Peter's musical odyssey through the west Midlands of Britain, made ever more daring by his sometimes startling musical company (Frank Black is not an aid to road safety) has swamped the blog (or ITMHTGO to our regular reader) with more A's than a high school honours class, although it would probably be 'honors' wouldn't it, as they don't like to complicate the spelling over there do they. We don't pay much attention to spelling here on ITMHTGO either, although a casual glance down the alphabetical list of artists now covered reveals that so far there have been no I's. Yes I know, there's no I in team, but I'm striking out with an III of my own. If we wait for Peter to get to his I's it will be December 2010 and he will be swerving into oncoming traffic somewhere north of Birmingham, hopped up on bothersome punk music at 8 in the morning. There's a gap on his shelf where INXS won't ever be.

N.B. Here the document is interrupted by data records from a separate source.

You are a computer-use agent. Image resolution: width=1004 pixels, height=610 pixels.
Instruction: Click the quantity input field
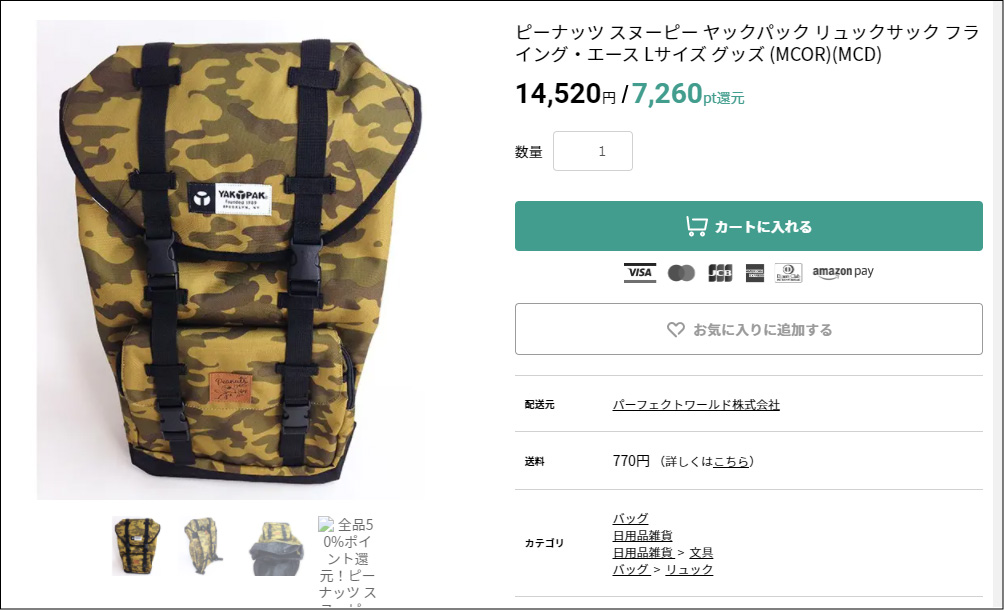pyautogui.click(x=593, y=151)
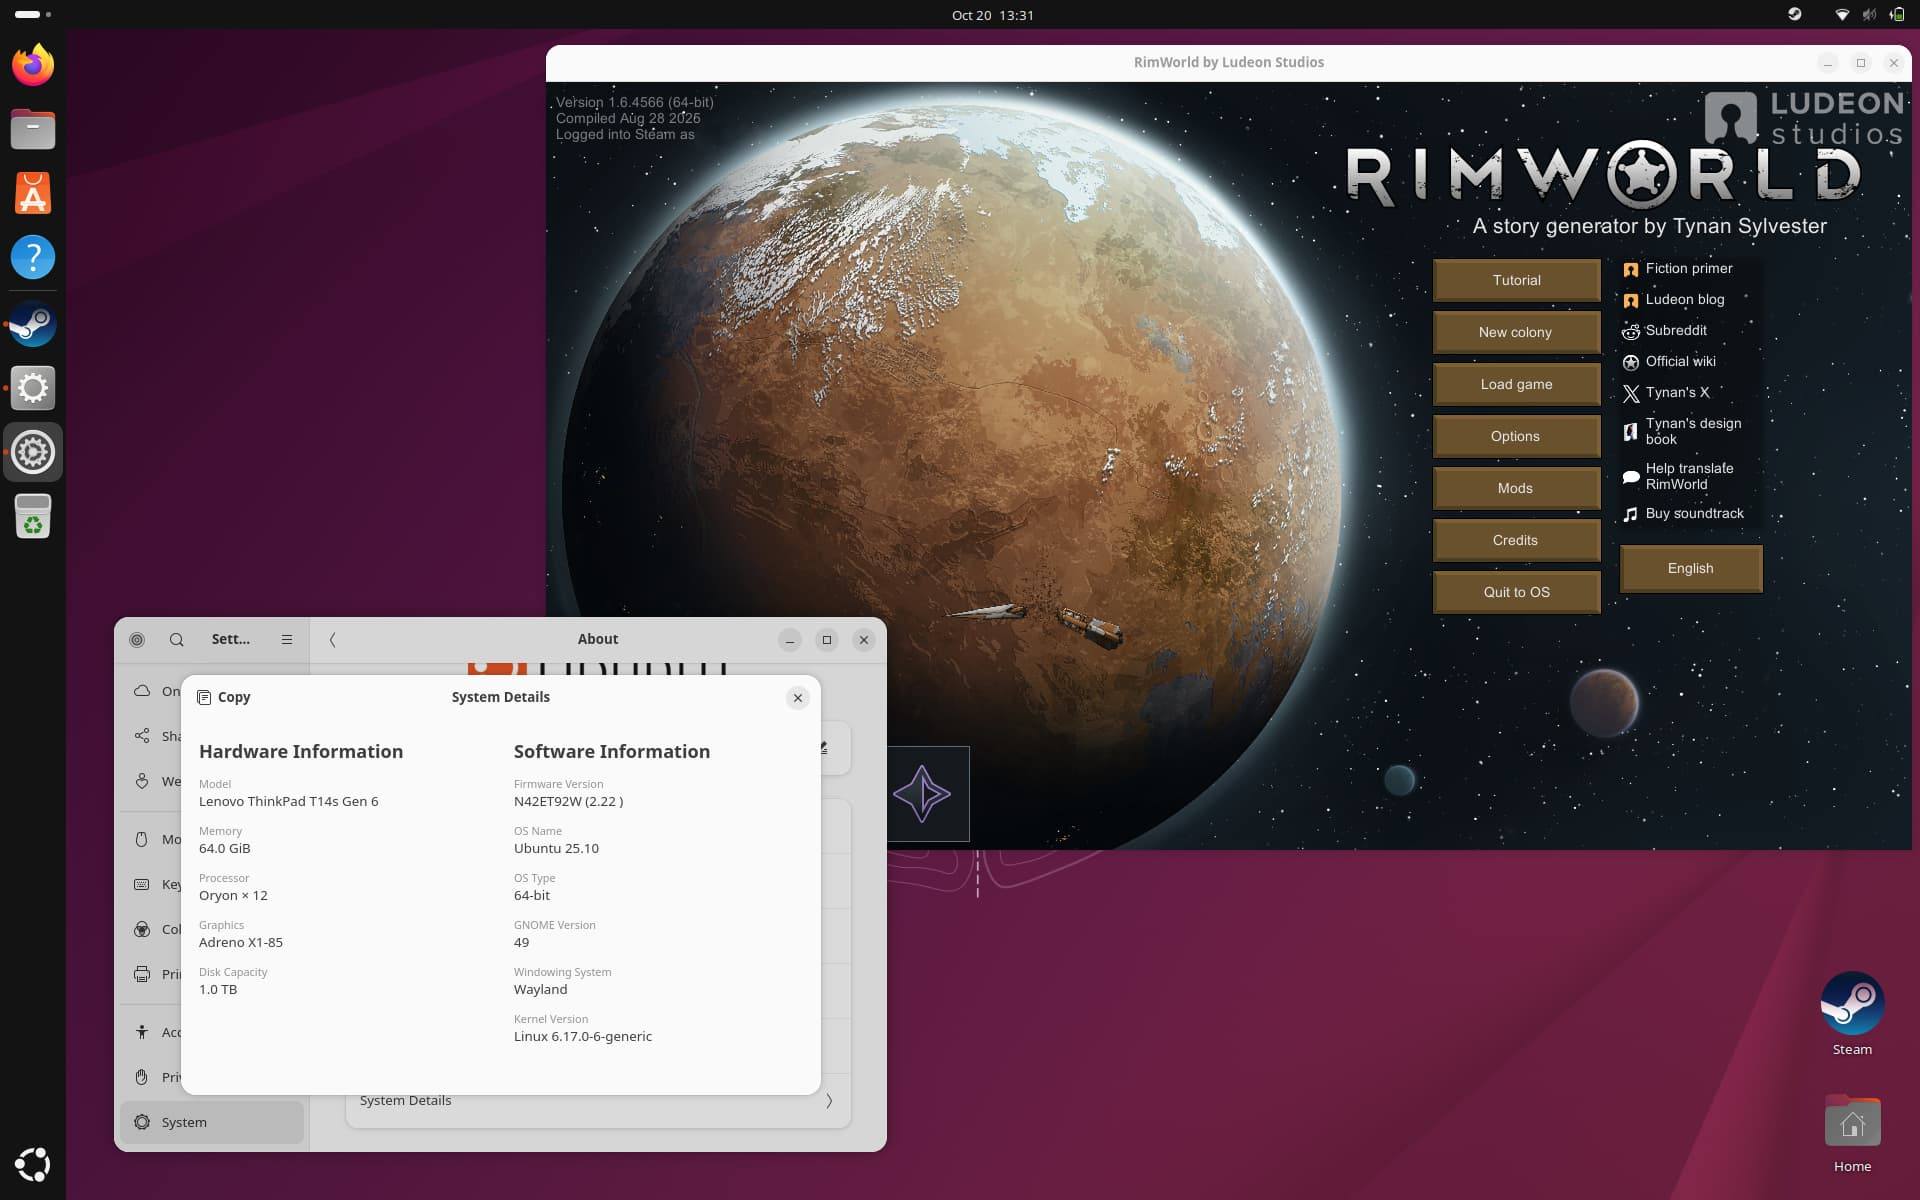Visit the RimWorld Subreddit
This screenshot has width=1920, height=1200.
pyautogui.click(x=1676, y=330)
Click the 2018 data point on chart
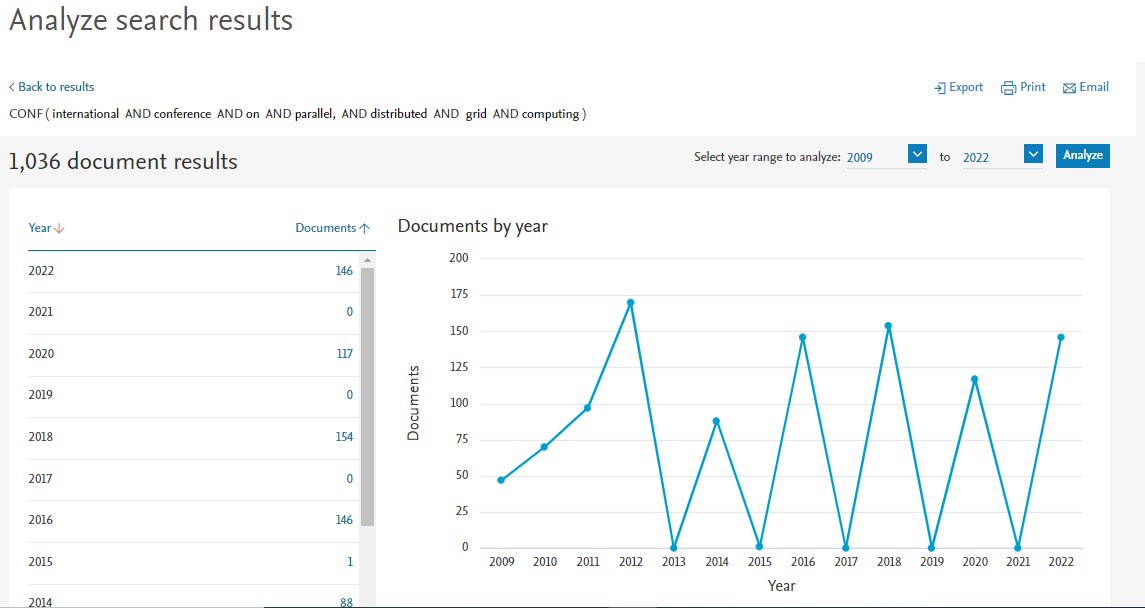The width and height of the screenshot is (1145, 608). coord(888,325)
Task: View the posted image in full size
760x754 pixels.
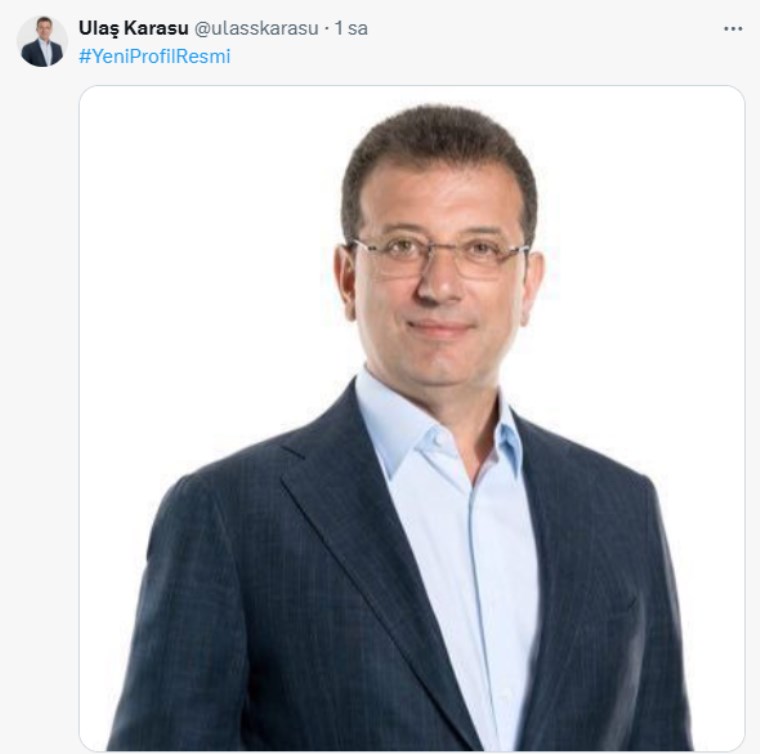Action: [x=412, y=418]
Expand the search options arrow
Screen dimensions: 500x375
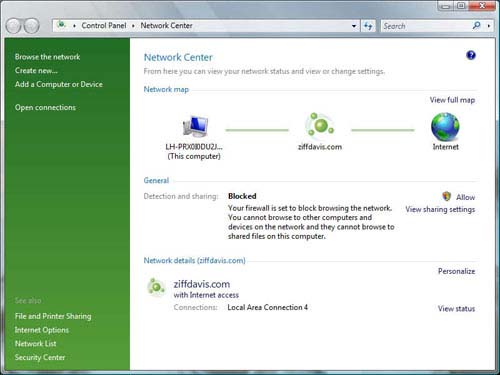(x=489, y=26)
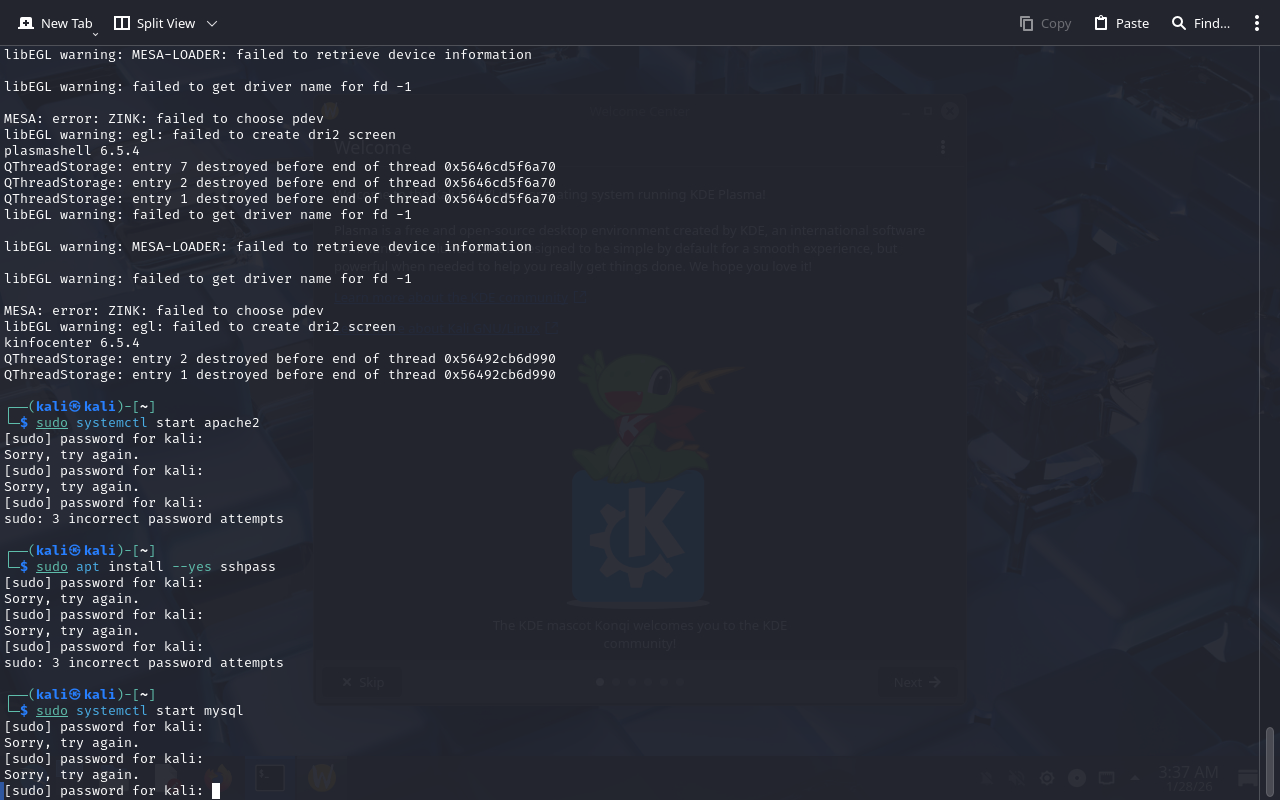Screen dimensions: 1280x800
Task: Expand the New Tab dropdown arrow
Action: (x=96, y=34)
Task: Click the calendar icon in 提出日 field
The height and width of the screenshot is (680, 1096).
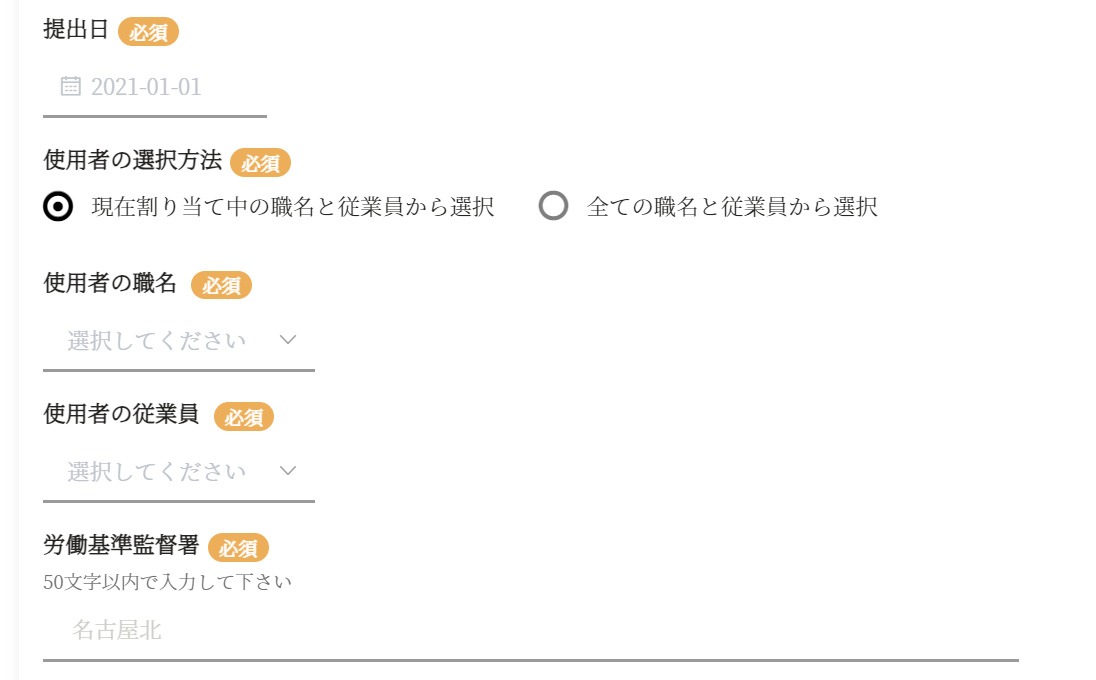Action: (70, 86)
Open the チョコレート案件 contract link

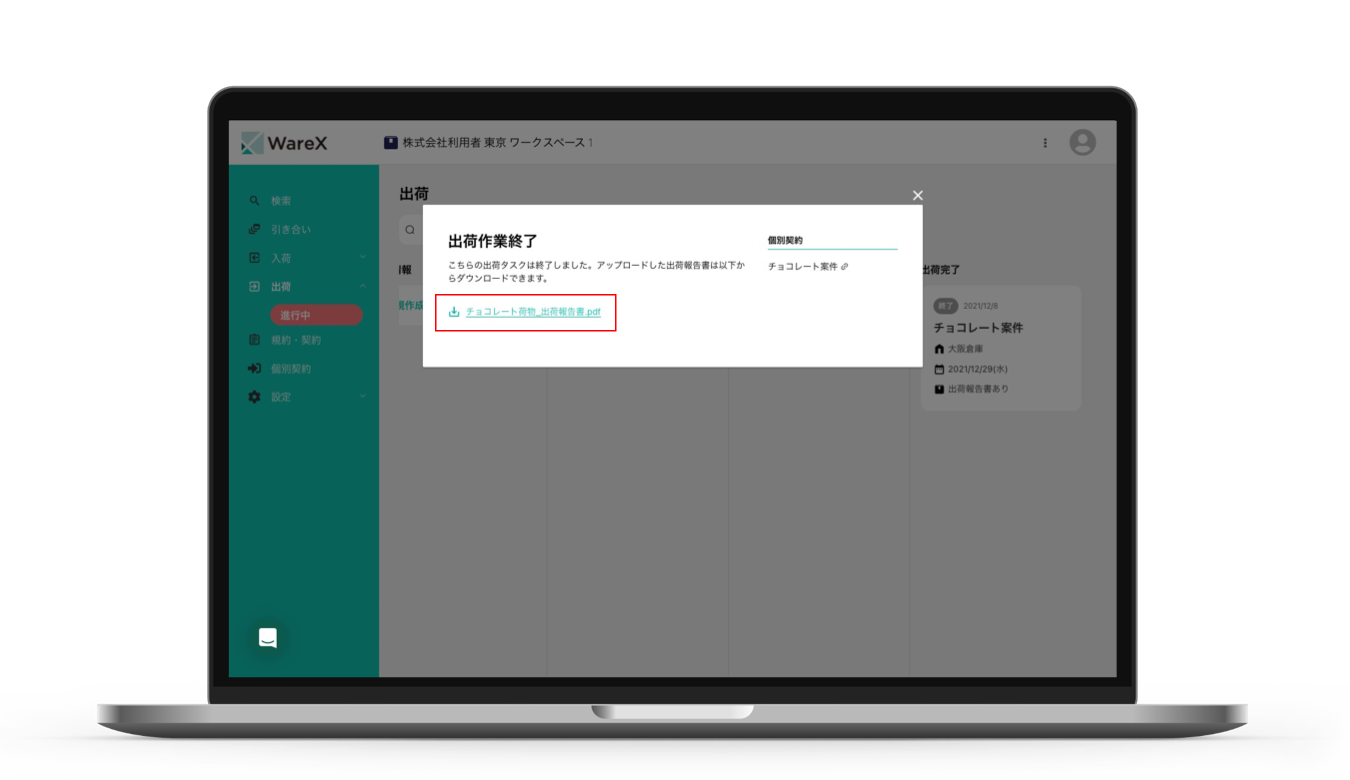[x=807, y=267]
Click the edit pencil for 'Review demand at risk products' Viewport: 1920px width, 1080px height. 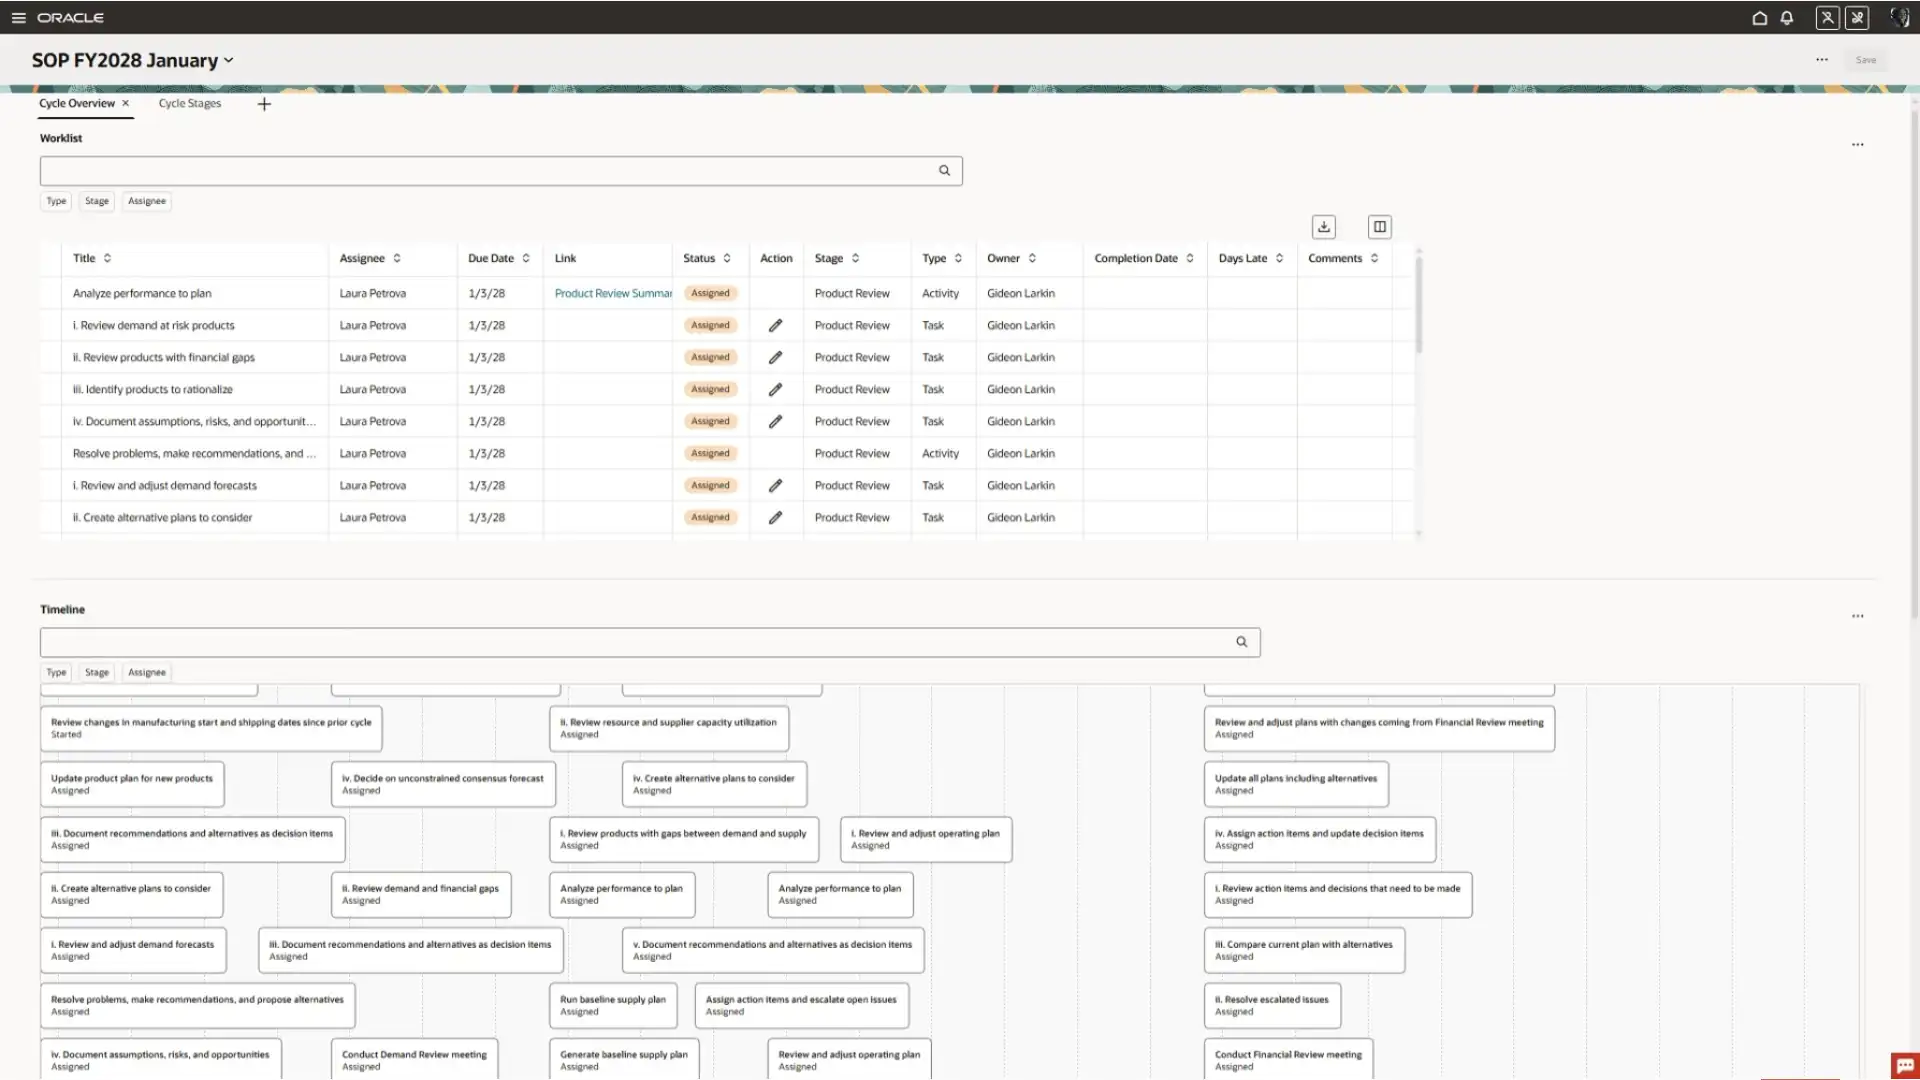(x=775, y=326)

Wolverhampton, so often the venue of so many of my most memorable gigs (The Coral to about 20 people, The Smiths for all the wrong reasons), was the place where I saw the Indigo Girls. I remember the evening for 3 reasons - I went with my cousin Bob, there were a lot of people wearing dungarees in the crowd, and I think they (the people on stage, not the assembled dungaree'd masse) did a cover of This Train is Bound for Glory. I don't know who wrote it originally, but I know it was originally a gospel song from the 30's. Johnny Cash covered it, or re-invented it at a later date, and Little Walter's My Babe was based on it. To get back to my point, my introduction to the Indigo Girls was hearing Kid Fears (off their 1989 major label self titled debut) on the radio on a Saturday afternoon, and going out to buy the album immediately. It's certainly one of their finest moments, and one of Michael Stipe's too (they are all from Georgia I think). The combination of the voices of Ray and Saliers is surely up there with the Everly's, although in this clip the crowd, attempting to sing the missing vocal of Stipe's are a bit rough round the edges (Mancs for you).
I'm rambling. Here are The Indigo Girls.




I recently taught a class where one of the members told me he'd had a 'Pinochet Scholarship', meaning that he'd been forced to leave the country in 1973 when the fascists took over, or be dropped out of an aircraft, or worse. A Chilean band on tour in Europe at the time, Inti Illimani, were forced to undertake 'the longest tour in history' - as vocal supporters of the overthrown elected president Salvador Allende it was not advisable for them to return home. They were away 15 years. If you'd bought every one of their albums you'd need a big shelf, as there are over 40. With so many I's in their name they've helped me reach my quota.

3 comments:

  1. I have only 3 I CD albums, one is the wifes and it will be the most difficult listening of the entire CD journey, Imbruglia.

    ReplyDelete
  2. No Maiden? Iron Horse? Isla St Claire?

    ReplyDelete
  3. No maiden, Iron Horse or Isla, many singles and some albums on vinyl but very little on CD.